Similar to COVID-19, long COVID affects multiple organ systems, including the respiratory, cardiovascular, nervous, and gastrointestinal systems. More than 50 symptoms have been reported associated with long COVID. Observational studies have reported that some symptomatic conditions are resolved within three months of hospitalization in 50% of patients, but the rate of full recovery drops to 35% between three and 6 months after hospitalization, and to 15% between 6 and 9 months. Importantly, a high proportion of that population has residual lung tissue injury, with detectable radiological abnormalities on chest computed tomography (CT) scans. Fatigue, loss of concentration, headaches, shortness of breath, anosmia, muscle weakness, joint pain are some of the symptoms most reported. Therefore, more than a homogeneous entity, long COVID could be considered as a spectrum of disorders, that affects individuals with complications directly linked to the virus (long-term residual damage in the lungs, brain, or heart), and individuals manifesting systemic unspecific signs/symptoms (fatigue, headache, and arthromyalgias). The increasing number of patients with long COVID poses a challenge for public health systems around the world, but, currently, there are no guidelines for accurately diagnosing patients with long COVID and classification is still underestimated and subjective.

Both untargeted and targeted metabolomics have proven to be valuable tools for studying of long COVID. Our results, based on an untargeted lipidomics approach,14 demonstrate that several species of phosphatidylcholines and sphingomyelins were expressed at higher levels in long COVID-19 patients compared with controls. The paired analysis, which compares patients with an active infection and two years after recovery, showed 170 dysregulated lipidic features.

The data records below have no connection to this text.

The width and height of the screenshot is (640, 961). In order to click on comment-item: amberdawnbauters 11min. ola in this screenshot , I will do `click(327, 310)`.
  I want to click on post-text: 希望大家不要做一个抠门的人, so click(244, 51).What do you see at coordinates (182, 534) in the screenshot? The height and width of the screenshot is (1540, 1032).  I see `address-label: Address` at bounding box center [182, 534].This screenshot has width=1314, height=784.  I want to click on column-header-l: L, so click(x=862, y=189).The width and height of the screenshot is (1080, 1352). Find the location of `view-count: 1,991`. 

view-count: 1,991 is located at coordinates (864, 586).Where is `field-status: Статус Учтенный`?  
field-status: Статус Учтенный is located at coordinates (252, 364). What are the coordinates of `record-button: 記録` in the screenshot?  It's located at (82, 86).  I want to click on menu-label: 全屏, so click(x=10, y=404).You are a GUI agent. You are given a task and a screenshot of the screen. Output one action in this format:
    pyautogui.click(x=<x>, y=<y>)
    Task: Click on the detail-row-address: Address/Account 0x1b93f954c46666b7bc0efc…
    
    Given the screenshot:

In the present work we used quantitative targeted metabolomics to evaluate the metabolic reversion of patients with persistent sequelae due to confirmed SARS-CoV-2 infection. Comparison with negative controls allowed us to identify those metabolites persistently dysregulated after two years of the initial infection. Number, type of symptoms as well as metabolic signatures were different in patients experiencing long COVID (arbitrarily defined by us as long COVID class A and class B patients) and recovered patients (non-long COVID). Besides, IL-17 level was increased in patients with the worst disease evolution (class B patients). To the best of our knowledge, this is the first targeted metabolomics study of long COVID patients conducted beyond twenty months post-infection.